Geleneksel anlatı, izleğini hayırlı/hayırsız evlat bahsi üzerinden kurarken modern anlatı, günümüzde toksik ebeveyn üzerinden bir kurgu inşa ediyor. Bu ayrışmanın sebebi sizce nedir hocam?
Bu sorunun cevabı çok uzun ve çok katmanlı. Sosyal değişimler akşamdan sabaha olmaz malum. Tarım toplumundan sanayi toplumuna, monarşiden cumhuriyete, geçim ekonomisinden üretim ekonomisine, üretim ekonomisinden tüketim ekonomisine geçişin, gündelik hayatı, dolayısıyla aileyi nasıl etkilediğini tasvir etmek gerekiyor. Ki bu tasvir günlerce sürebilecek bir tasvir.
O halde biz şimdilik kuş bakışı bir tasvire niyet edelim. Tarım toplumundan sanayi toplumuna, monarşiden cumhuriyete geçerken ailede, aile fertlerinin birbirine olan mesafesinde ve mesuliyetinde meydana gelen değişmeler üzerinden gidelim. Çünkü bugün medyada giderek daha fazla karşılaştığımız “toksik ebeveyn” ifadesi, planlanmış, trajik bir kopuşu imliyor. “Toksik ebeveyn” kavramı eşliğinde çocuklar/her yaştaki çocuklar, önce aileden sonra devletten “kurtarılıp” küresel kültürel dolaşım ağına dahil ediliyor.
Bütün kitabi dinler, ebeveynleri evlatlarından, yaşlılıklarında da evlatları ebeveynlerinden mesul tutar. Hayırlı evlat anlayışının temelinde dini yükümlülükler yer alır. Oysa dijital modernleşme sürecinde ebeveynler ne yaparlarsa yapsınlar yargılanmaktan kendilerini kurtaramayacaklardır. Çoktan toprağa karışmış olsalar bile. Neden?

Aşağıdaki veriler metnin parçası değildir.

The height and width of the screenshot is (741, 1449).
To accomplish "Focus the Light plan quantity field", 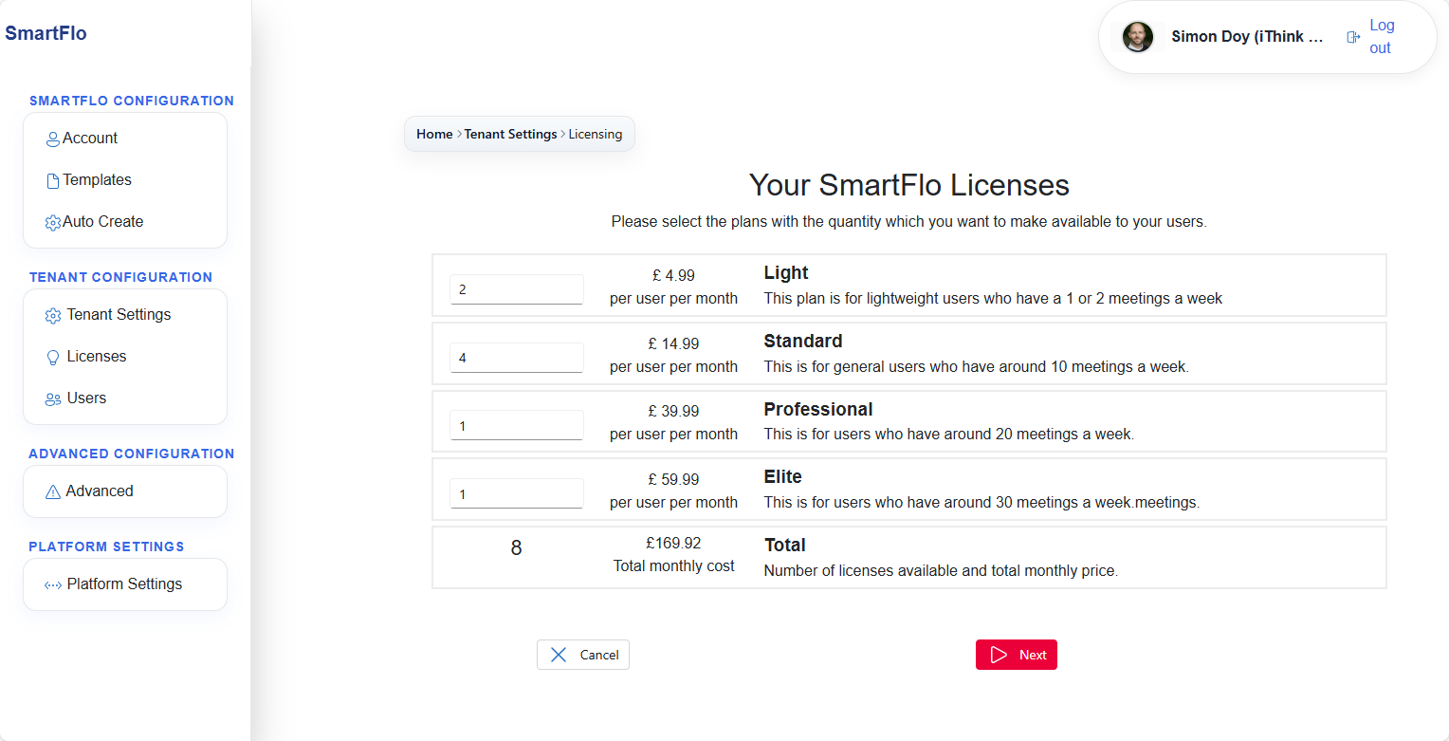I will pyautogui.click(x=517, y=289).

Çünkü geçmiş, bugünün kodları ile değerlendiriliyor. 70’ini devirmiş “kanaat önderleri” bile ekranlardan “Babam bir kere bile bana seni seviyorum demedi” diyerek kendisi için sevgiden yoksun bir geçmiş inşa ediyor bugünden geriye bakarak.

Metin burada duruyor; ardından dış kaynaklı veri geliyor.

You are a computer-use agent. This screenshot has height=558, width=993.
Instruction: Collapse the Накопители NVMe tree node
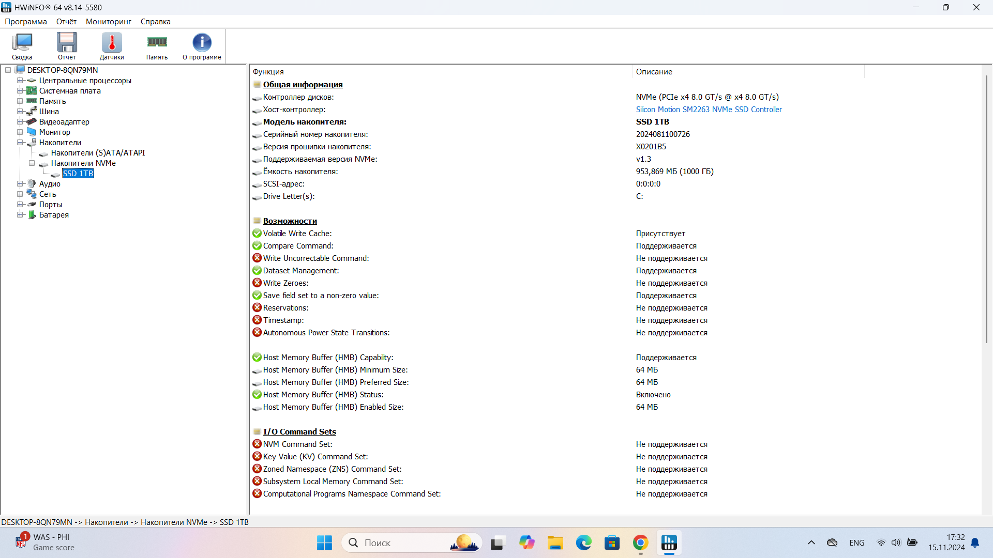click(x=32, y=163)
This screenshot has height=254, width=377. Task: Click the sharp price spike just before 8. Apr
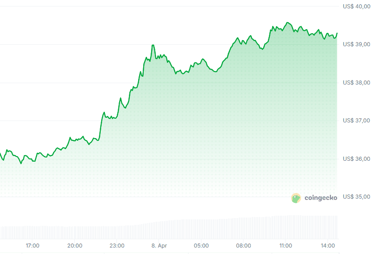click(x=153, y=45)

Tarım toplumunda geçim ekonomisinin şartları içinde çocukluğunu ve gençliğini idrak etmiş “bu okumuş adamlar” bile kendi mazilerini “yeni küresel tanımlar ve yargılara” hapsederken çocukluğunu ve gençliğini dijital modernleşme ve tüketim ekonomisi içinde idrak etmiş çocukların ebeveynlerini suçlamaları için bütün medya düzeneği arkalarında hazır ve nazır.